▶ **EXERCISE DIRECTIONS**
All that is needed is the listing, transcribed exactly and in full.

***

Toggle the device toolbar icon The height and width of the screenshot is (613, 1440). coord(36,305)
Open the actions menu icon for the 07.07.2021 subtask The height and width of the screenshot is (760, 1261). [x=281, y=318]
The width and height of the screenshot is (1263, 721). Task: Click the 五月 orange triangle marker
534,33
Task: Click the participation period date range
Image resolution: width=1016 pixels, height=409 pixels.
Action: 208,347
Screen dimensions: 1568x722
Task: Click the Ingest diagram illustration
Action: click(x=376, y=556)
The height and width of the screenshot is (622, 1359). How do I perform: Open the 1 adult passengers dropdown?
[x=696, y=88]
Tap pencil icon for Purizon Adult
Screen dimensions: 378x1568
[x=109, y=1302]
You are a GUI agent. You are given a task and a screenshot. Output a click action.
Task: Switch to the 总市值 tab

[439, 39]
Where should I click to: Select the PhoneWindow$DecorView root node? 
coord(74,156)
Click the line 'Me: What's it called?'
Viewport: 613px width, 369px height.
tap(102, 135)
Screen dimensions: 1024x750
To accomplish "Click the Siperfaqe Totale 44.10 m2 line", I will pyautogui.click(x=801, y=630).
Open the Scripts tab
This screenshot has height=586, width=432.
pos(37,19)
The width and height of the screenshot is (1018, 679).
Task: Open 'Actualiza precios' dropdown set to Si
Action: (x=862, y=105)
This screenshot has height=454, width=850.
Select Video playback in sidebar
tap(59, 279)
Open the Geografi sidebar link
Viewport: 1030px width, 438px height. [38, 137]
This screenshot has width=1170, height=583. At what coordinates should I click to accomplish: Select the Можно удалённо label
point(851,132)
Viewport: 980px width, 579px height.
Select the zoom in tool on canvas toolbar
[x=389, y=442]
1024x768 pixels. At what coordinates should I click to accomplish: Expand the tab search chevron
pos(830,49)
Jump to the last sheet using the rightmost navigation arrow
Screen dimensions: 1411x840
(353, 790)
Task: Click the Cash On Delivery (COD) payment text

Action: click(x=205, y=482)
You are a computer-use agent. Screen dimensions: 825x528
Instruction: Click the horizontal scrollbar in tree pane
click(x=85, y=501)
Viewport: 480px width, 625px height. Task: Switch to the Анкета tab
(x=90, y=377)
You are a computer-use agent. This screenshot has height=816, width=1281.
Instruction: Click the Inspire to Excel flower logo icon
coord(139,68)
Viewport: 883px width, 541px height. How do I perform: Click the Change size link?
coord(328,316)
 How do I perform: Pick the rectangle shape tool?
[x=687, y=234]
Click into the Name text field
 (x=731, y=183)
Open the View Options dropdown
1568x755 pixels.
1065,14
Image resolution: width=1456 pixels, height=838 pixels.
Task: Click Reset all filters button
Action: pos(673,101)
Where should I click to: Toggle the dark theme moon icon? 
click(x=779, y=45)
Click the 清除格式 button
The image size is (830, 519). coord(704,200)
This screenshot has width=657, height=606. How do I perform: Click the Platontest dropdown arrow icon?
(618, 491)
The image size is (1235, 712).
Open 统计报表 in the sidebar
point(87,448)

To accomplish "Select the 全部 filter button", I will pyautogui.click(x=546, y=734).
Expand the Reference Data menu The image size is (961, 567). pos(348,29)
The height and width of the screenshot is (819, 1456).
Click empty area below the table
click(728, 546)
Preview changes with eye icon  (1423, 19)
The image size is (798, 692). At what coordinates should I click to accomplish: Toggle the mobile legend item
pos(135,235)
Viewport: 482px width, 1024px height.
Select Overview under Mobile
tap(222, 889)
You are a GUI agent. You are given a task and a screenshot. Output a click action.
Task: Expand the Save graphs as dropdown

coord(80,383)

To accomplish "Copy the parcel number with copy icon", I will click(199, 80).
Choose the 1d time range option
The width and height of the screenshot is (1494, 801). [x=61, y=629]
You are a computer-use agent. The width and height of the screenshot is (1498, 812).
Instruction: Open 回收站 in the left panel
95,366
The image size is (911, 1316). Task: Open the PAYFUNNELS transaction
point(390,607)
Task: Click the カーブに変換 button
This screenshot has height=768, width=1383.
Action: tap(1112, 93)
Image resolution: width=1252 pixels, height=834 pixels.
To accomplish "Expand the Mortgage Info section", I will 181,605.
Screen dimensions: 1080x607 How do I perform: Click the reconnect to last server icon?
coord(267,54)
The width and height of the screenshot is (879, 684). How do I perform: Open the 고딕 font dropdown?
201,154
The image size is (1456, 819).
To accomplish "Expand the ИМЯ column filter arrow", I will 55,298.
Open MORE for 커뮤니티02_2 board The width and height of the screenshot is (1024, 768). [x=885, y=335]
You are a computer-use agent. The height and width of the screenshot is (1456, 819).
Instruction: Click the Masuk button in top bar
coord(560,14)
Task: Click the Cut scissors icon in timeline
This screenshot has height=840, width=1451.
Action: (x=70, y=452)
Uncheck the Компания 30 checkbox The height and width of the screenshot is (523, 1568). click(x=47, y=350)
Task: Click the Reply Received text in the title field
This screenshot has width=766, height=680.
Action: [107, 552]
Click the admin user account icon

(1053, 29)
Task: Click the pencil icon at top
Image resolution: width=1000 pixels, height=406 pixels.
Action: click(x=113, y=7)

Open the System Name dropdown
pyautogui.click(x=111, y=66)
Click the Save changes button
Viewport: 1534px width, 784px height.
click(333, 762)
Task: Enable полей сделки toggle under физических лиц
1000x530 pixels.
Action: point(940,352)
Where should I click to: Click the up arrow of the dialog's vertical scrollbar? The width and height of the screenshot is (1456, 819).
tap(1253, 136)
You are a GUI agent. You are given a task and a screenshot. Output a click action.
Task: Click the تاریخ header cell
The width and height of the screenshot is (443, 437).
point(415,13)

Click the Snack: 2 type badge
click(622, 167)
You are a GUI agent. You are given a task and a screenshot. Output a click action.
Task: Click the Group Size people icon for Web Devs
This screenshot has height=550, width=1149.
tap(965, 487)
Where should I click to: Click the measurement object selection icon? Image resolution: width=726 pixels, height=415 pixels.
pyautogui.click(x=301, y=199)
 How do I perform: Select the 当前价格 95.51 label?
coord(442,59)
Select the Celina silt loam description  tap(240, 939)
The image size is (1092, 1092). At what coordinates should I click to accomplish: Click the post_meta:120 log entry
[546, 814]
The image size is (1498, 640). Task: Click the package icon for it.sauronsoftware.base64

***

▶ **THE ANSWER**
Toggle the device toolbar icon The height and width of the screenshot is (613, 1440). coord(36,305)
Open the actions menu icon for the 07.07.2021 subtask The height and width of the screenshot is (760, 1261). [x=281, y=318]
The width and height of the screenshot is (1263, 721). Task: Click the 五月 orange triangle marker
534,33
Task: Click the participation period date range
Image resolution: width=1016 pixels, height=409 pixels.
Action: 208,347
Screen dimensions: 1568x722
Task: Click the Ingest diagram illustration
Action: click(x=376, y=556)
The height and width of the screenshot is (622, 1359). How do I perform: Open the 1 adult passengers dropdown?
[x=696, y=88]
Tap pencil icon for Purizon Adult
Screen dimensions: 378x1568
[x=109, y=1302]
You are a GUI agent. You are given a task and a screenshot. Output a click action.
Task: Switch to the 总市值 tab

[439, 39]
Where should I click to: Select the PhoneWindow$DecorView root node? 
coord(74,156)
Click the line 'Me: What's it called?'
Viewport: 613px width, 369px height.
tap(102, 135)
Screen dimensions: 1024x750
To accomplish "Click the Siperfaqe Totale 44.10 m2 line", I will pyautogui.click(x=801, y=630).
Open the Scripts tab
This screenshot has height=586, width=432.
pos(37,19)
The width and height of the screenshot is (1018, 679).
Task: Open 'Actualiza precios' dropdown set to Si
Action: (x=862, y=105)
This screenshot has height=454, width=850.
Select Video playback in sidebar
tap(59, 279)
Open the Geografi sidebar link
Viewport: 1030px width, 438px height. [38, 137]
This screenshot has width=1170, height=583. At what coordinates should I click to accomplish: Select the Можно удалённо label
point(851,132)
Viewport: 980px width, 579px height.
Select the zoom in tool on canvas toolbar
[x=389, y=442]
1024x768 pixels. At what coordinates should I click to accomplish: Expand the tab search chevron
pos(830,49)
Jump to the last sheet using the rightmost navigation arrow
Screen dimensions: 1411x840
(353, 790)
Task: Click the Cash On Delivery (COD) payment text

Action: click(x=205, y=482)
You are a computer-use agent. Screen dimensions: 825x528
Instruction: Click the horizontal scrollbar in tree pane
click(x=85, y=501)
Viewport: 480px width, 625px height. Task: Switch to the Анкета tab
(x=90, y=377)
You are a computer-use agent. This screenshot has height=816, width=1281.
Instruction: Click the Inspire to Excel flower logo icon
coord(139,68)
Viewport: 883px width, 541px height. How do I perform: Click the Change size link?
coord(328,316)
 How do I perform: Pick the rectangle shape tool?
[x=687, y=234]
Click into the Name text field
 (x=731, y=183)
Open the View Options dropdown
1568x755 pixels.
1065,14
Image resolution: width=1456 pixels, height=838 pixels.
Task: Click Reset all filters button
Action: pos(673,101)
Where should I click to: Toggle the dark theme moon icon? 
click(x=779, y=45)
Click the 清除格式 button
The image size is (830, 519). coord(704,200)
This screenshot has width=657, height=606. How do I perform: Click the Platontest dropdown arrow icon?
(618, 491)
The image size is (1235, 712).
Open 统计报表 in the sidebar
point(87,448)

To accomplish "Select the 全部 filter button", I will pyautogui.click(x=546, y=734).
Expand the Reference Data menu The image size is (961, 567). pos(348,29)
The height and width of the screenshot is (819, 1456).
Click empty area below the table
click(728, 546)
Preview changes with eye icon  (1423, 19)
The image size is (798, 692). At what coordinates should I click to accomplish: Toggle the mobile legend item
pos(135,235)
Viewport: 482px width, 1024px height.
Select Overview under Mobile
tap(222, 889)
You are a GUI agent. You are given a task and a screenshot. Output a click action.
Task: Expand the Save graphs as dropdown

coord(80,383)

To accomplish "Copy the parcel number with copy icon", I will click(199, 80).
Choose the 1d time range option
The width and height of the screenshot is (1494, 801). [x=61, y=629]
You are a computer-use agent. The width and height of the screenshot is (1498, 812).
Instruction: Open 回收站 in the left panel
95,366
The image size is (911, 1316). Task: Open the PAYFUNNELS transaction
point(390,607)
Task: Click the カーブに変換 button
This screenshot has height=768, width=1383.
Action: tap(1112, 93)
Image resolution: width=1252 pixels, height=834 pixels.
To accomplish "Expand the Mortgage Info section", I will 181,605.
Screen dimensions: 1080x607 How do I perform: Click the reconnect to last server icon?
coord(267,54)
The width and height of the screenshot is (879, 684). How do I perform: Open the 고딕 font dropdown?
201,154
The image size is (1456, 819).
To accomplish "Expand the ИМЯ column filter arrow", I will 55,298.
Open MORE for 커뮤니티02_2 board The width and height of the screenshot is (1024, 768). [x=885, y=335]
You are a computer-use agent. The height and width of the screenshot is (1456, 819).
Instruction: Click the Masuk button in top bar
coord(560,14)
Task: Click the Cut scissors icon in timeline
This screenshot has height=840, width=1451.
Action: (x=70, y=452)
Uncheck the Компания 30 checkbox The height and width of the screenshot is (523, 1568). click(x=47, y=350)
Task: Click the Reply Received text in the title field
This screenshot has width=766, height=680.
Action: [107, 552]
Click the admin user account icon

(1053, 29)
Task: Click the pencil icon at top
Image resolution: width=1000 pixels, height=406 pixels.
Action: click(x=113, y=7)

Open the System Name dropdown
pyautogui.click(x=111, y=66)
Click the Save changes button
Viewport: 1534px width, 784px height.
click(333, 762)
Task: Enable полей сделки toggle under физических лиц
1000x530 pixels.
Action: point(940,352)
Where should I click to: Click the up arrow of the dialog's vertical scrollbar? The width and height of the screenshot is (1456, 819).
tap(1253, 136)
You are a GUI agent. You are given a task and a screenshot. Output a click action.
Task: Click the تاریخ header cell
The width and height of the screenshot is (443, 437).
point(415,13)

Click the Snack: 2 type badge
click(622, 167)
You are a GUI agent. You are given a task and a screenshot. Output a click action.
Task: Click the Group Size people icon for Web Devs
This screenshot has height=550, width=1149.
tap(965, 487)
Where should I click to: Click the measurement object selection icon? Image resolution: width=726 pixels, height=415 pixels.
pyautogui.click(x=301, y=199)
 How do I perform: Select the 当前价格 95.51 label?
coord(442,59)
Select the Celina silt loam description  tap(240, 939)
The image size is (1092, 1092). At what coordinates should I click to accomplish: Click the post_meta:120 log entry
[546, 814]
The image size is (1498, 640). Task: Click the package icon for it.sauronsoftware.base64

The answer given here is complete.